— start of Data to process —
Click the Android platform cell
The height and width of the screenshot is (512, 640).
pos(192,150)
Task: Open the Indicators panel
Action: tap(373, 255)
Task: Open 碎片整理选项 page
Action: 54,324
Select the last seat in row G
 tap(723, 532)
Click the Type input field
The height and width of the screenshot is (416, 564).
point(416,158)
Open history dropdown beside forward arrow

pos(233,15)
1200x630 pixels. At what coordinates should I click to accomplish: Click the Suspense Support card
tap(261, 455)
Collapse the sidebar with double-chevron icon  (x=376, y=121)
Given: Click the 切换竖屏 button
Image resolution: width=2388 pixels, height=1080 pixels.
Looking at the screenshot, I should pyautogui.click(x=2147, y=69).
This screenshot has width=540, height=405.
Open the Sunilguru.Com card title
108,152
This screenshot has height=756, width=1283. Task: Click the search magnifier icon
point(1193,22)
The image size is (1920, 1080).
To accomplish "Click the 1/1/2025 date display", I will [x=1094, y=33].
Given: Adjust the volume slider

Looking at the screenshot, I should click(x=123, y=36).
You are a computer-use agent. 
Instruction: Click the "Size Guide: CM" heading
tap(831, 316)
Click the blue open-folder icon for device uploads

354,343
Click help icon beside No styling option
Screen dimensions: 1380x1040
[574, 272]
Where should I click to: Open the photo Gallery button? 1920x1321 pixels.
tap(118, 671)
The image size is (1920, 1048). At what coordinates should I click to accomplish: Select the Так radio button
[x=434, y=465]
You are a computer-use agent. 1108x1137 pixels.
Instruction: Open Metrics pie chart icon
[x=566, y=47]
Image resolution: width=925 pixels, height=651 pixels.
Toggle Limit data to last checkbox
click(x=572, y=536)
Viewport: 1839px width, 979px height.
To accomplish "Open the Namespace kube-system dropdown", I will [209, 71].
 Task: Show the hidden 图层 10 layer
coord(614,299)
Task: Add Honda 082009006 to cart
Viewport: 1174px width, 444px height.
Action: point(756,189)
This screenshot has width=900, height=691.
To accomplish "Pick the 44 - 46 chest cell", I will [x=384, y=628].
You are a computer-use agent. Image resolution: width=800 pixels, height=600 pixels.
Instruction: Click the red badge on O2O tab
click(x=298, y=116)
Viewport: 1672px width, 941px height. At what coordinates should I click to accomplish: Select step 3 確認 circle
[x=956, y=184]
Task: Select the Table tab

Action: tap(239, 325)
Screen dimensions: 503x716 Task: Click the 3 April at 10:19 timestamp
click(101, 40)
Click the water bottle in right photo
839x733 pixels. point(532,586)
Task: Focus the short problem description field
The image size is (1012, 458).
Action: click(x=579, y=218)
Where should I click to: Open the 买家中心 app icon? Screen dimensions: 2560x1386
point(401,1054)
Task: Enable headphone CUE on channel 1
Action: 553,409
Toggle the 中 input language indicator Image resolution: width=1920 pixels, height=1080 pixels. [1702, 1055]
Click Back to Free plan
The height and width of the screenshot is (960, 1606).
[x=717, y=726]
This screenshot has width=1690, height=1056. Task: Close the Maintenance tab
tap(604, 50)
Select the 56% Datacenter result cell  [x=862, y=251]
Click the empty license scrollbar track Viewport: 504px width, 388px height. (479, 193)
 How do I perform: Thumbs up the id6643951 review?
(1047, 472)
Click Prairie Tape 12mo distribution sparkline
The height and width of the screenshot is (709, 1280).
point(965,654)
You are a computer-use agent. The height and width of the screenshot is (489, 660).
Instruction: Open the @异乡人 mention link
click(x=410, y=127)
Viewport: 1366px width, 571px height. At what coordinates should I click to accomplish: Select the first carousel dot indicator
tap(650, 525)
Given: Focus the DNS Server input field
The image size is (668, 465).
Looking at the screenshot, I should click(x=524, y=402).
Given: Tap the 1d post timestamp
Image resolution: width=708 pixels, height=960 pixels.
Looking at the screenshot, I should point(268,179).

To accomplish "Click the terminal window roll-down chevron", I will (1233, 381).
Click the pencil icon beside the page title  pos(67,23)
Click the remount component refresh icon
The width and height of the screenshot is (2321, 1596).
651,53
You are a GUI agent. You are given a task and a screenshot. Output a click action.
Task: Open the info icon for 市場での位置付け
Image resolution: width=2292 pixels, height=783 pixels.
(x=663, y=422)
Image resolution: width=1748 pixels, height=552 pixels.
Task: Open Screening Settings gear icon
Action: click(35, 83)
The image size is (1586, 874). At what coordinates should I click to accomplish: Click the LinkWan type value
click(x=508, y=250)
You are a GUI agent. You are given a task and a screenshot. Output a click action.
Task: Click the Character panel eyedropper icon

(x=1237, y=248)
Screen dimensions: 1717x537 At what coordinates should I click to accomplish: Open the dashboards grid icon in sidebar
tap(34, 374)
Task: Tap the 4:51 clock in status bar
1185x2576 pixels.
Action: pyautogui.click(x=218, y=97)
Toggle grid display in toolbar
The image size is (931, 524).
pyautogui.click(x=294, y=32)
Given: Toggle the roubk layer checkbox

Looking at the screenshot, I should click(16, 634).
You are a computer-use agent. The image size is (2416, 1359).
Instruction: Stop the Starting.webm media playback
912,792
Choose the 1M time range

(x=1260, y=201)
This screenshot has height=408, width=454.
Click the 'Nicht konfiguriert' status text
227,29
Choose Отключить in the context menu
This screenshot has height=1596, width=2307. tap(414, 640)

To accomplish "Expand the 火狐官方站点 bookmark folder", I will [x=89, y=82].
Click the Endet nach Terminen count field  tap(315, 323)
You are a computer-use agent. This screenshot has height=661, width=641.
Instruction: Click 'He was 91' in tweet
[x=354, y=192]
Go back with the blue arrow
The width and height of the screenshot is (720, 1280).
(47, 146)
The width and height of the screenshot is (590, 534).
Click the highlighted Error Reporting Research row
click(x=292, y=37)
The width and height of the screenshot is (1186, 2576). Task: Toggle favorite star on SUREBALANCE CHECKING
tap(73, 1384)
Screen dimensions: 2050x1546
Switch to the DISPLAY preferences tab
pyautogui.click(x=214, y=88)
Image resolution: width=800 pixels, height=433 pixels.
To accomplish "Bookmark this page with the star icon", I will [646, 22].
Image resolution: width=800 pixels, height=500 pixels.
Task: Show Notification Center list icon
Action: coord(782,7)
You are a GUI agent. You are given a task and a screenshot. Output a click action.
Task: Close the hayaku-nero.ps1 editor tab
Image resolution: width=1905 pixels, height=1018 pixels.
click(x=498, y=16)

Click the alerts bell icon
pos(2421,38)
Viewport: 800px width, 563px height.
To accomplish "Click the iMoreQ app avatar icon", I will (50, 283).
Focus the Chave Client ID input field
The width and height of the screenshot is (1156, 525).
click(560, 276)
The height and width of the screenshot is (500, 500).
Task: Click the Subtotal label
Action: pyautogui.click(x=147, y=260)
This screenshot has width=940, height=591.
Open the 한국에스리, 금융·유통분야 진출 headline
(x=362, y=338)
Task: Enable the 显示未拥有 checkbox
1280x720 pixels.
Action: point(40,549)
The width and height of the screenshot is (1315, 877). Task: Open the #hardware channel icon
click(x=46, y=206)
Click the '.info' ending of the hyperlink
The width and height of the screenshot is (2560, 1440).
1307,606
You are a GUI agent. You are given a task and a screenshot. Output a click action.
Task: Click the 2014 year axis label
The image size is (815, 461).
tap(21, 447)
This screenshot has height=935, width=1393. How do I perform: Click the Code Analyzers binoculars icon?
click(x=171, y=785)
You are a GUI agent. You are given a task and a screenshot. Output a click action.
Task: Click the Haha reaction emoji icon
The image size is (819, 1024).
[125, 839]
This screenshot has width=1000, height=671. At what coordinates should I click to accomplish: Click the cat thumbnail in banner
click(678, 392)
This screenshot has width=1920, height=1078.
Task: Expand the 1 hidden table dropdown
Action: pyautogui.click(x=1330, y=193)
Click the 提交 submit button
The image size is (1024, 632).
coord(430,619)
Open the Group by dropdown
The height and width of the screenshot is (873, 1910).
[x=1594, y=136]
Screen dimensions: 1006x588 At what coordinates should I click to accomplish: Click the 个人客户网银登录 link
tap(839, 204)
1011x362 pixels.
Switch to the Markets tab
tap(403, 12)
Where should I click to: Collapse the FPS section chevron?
— end of Data to process —
Exercise instructions:
Rewrite the items from the line with "The width and height of the screenshot is (590, 534)." up to and including the line with "pyautogui.click(x=214, y=88)", substituting "selected" for "highlighted" and keeping everything else the same.

Solved problem:
The width and height of the screenshot is (590, 534).
Click the selected Error Reporting Research row
click(x=292, y=37)
The width and height of the screenshot is (1186, 2576). Task: Toggle favorite star on SUREBALANCE CHECKING
tap(73, 1384)
Screen dimensions: 2050x1546
Switch to the DISPLAY preferences tab
pyautogui.click(x=214, y=88)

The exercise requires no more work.